■ Problem statement
What is needed here is an exact copy of every record below.

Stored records
|---|
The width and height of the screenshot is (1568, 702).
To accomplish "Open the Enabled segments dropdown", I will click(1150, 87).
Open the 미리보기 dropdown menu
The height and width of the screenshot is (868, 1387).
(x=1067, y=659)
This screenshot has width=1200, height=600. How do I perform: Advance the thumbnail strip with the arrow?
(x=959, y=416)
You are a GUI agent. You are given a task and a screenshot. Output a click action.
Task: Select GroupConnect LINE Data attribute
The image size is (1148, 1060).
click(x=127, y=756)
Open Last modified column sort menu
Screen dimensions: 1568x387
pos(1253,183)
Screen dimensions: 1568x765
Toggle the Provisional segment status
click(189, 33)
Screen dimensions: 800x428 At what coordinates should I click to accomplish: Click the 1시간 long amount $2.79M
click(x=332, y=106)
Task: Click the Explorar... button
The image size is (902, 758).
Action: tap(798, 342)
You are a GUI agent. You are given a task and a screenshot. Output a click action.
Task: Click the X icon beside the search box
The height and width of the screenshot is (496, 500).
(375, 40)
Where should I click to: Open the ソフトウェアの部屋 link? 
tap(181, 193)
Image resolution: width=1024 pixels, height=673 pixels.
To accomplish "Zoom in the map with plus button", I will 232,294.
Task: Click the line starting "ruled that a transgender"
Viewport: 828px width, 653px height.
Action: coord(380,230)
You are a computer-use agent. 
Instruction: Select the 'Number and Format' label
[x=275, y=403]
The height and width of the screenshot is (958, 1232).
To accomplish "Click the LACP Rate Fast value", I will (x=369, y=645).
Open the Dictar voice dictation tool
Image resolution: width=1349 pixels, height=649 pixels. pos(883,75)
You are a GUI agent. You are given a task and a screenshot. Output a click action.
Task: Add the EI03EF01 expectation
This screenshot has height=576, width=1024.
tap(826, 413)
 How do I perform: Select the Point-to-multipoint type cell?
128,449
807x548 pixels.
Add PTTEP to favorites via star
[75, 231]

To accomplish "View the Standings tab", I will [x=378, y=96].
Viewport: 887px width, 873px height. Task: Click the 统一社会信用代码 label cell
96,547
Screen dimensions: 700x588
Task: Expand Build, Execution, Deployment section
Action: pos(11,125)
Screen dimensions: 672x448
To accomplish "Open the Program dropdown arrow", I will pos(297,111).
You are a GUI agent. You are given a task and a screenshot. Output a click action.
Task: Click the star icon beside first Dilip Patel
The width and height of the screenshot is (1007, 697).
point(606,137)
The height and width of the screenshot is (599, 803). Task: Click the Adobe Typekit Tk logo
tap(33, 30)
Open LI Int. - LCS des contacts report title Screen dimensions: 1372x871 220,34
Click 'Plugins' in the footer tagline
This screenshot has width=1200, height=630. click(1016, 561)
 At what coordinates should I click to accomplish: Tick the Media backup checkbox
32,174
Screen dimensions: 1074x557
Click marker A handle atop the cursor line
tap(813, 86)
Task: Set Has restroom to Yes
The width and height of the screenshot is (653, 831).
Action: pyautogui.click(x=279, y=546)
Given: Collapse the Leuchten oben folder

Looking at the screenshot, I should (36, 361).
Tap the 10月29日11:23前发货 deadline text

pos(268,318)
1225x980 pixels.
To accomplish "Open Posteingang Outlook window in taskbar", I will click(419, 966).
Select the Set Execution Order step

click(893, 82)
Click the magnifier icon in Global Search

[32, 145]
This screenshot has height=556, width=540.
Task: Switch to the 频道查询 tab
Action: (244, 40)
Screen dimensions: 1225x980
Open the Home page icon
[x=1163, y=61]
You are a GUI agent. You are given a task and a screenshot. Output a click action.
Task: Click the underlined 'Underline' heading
|---|
■ Output
The width and height of the screenshot is (1568, 702).
To accomplish "Open the Enabled segments dropdown", I will click(1150, 87).
Open the 미리보기 dropdown menu
The height and width of the screenshot is (868, 1387).
(x=1067, y=659)
This screenshot has width=1200, height=600. How do I perform: Advance the thumbnail strip with the arrow?
(x=959, y=416)
You are a GUI agent. You are given a task and a screenshot. Output a click action.
Task: Select GroupConnect LINE Data attribute
The image size is (1148, 1060).
click(x=127, y=756)
Open Last modified column sort menu
Screen dimensions: 1568x387
pos(1253,183)
Screen dimensions: 1568x765
Toggle the Provisional segment status
click(189, 33)
Screen dimensions: 800x428 At what coordinates should I click to accomplish: Click the 1시간 long amount $2.79M
click(x=332, y=106)
Task: Click the Explorar... button
The image size is (902, 758).
Action: tap(798, 342)
You are a GUI agent. You are given a task and a screenshot. Output a click action.
Task: Click the X icon beside the search box
The height and width of the screenshot is (496, 500).
(375, 40)
Where should I click to: Open the ソフトウェアの部屋 link? 
tap(181, 193)
Image resolution: width=1024 pixels, height=673 pixels.
To accomplish "Zoom in the map with plus button", I will 232,294.
Task: Click the line starting "ruled that a transgender"
Viewport: 828px width, 653px height.
Action: coord(380,230)
You are a computer-use agent. 
Instruction: Select the 'Number and Format' label
[x=275, y=403]
The height and width of the screenshot is (958, 1232).
To accomplish "Click the LACP Rate Fast value", I will (x=369, y=645).
Open the Dictar voice dictation tool
Image resolution: width=1349 pixels, height=649 pixels. pos(883,75)
You are a GUI agent. You are given a task and a screenshot. Output a click action.
Task: Add the EI03EF01 expectation
This screenshot has height=576, width=1024.
tap(826, 413)
 How do I perform: Select the Point-to-multipoint type cell?
128,449
807x548 pixels.
Add PTTEP to favorites via star
[75, 231]

To accomplish "View the Standings tab", I will [x=378, y=96].
Viewport: 887px width, 873px height. Task: Click the 统一社会信用代码 label cell
96,547
Screen dimensions: 700x588
Task: Expand Build, Execution, Deployment section
Action: pos(11,125)
Screen dimensions: 672x448
To accomplish "Open the Program dropdown arrow", I will pos(297,111).
You are a GUI agent. You are given a task and a screenshot. Output a click action.
Task: Click the star icon beside first Dilip Patel
The width and height of the screenshot is (1007, 697).
point(606,137)
The height and width of the screenshot is (599, 803). Task: Click the Adobe Typekit Tk logo
tap(33, 30)
Open LI Int. - LCS des contacts report title Screen dimensions: 1372x871 220,34
Click 'Plugins' in the footer tagline
This screenshot has width=1200, height=630. click(1016, 561)
 At what coordinates should I click to accomplish: Tick the Media backup checkbox
32,174
Screen dimensions: 1074x557
Click marker A handle atop the cursor line
tap(813, 86)
Task: Set Has restroom to Yes
The width and height of the screenshot is (653, 831).
Action: pyautogui.click(x=279, y=546)
Given: Collapse the Leuchten oben folder

Looking at the screenshot, I should (36, 361).
Tap the 10月29日11:23前发货 deadline text

pos(268,318)
1225x980 pixels.
To accomplish "Open Posteingang Outlook window in taskbar", I will click(419, 966).
Select the Set Execution Order step

click(893, 82)
Click the magnifier icon in Global Search

[32, 145]
This screenshot has height=556, width=540.
Task: Switch to the 频道查询 tab
Action: (244, 40)
Screen dimensions: 1225x980
Open the Home page icon
[x=1163, y=61]
You are a GUI agent. You are given a task and a screenshot. Output a click action.
Task: Click the underlined 'Underline' heading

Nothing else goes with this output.